Exercise: Return all of the entries below exactly as they are given.
----- Material shown
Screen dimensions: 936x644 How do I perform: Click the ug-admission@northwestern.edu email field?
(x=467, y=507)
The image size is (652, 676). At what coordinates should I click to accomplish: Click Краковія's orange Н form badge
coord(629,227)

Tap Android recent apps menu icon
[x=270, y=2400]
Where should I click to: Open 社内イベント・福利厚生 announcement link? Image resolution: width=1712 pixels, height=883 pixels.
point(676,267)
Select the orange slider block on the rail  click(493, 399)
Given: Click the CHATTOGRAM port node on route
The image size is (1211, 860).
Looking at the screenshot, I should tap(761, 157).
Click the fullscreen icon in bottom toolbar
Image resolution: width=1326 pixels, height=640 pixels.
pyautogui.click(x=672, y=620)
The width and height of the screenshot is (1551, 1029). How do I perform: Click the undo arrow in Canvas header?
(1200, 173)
----------
Output of the exercise:
Screen dimensions: 936x644 How do I perform: Click the ug-admission@northwestern.edu email field?
(x=467, y=507)
The image size is (652, 676). At what coordinates should I click to accomplish: Click Краковія's orange Н form badge
coord(629,227)

Tap Android recent apps menu icon
[x=270, y=2400]
Where should I click to: Open 社内イベント・福利厚生 announcement link? Image resolution: width=1712 pixels, height=883 pixels.
point(676,267)
Select the orange slider block on the rail  click(493, 399)
Given: Click the CHATTOGRAM port node on route
The image size is (1211, 860).
Looking at the screenshot, I should tap(761, 157).
Click the fullscreen icon in bottom toolbar
Image resolution: width=1326 pixels, height=640 pixels.
pyautogui.click(x=672, y=620)
The width and height of the screenshot is (1551, 1029). How do I perform: Click the undo arrow in Canvas header?
(1200, 173)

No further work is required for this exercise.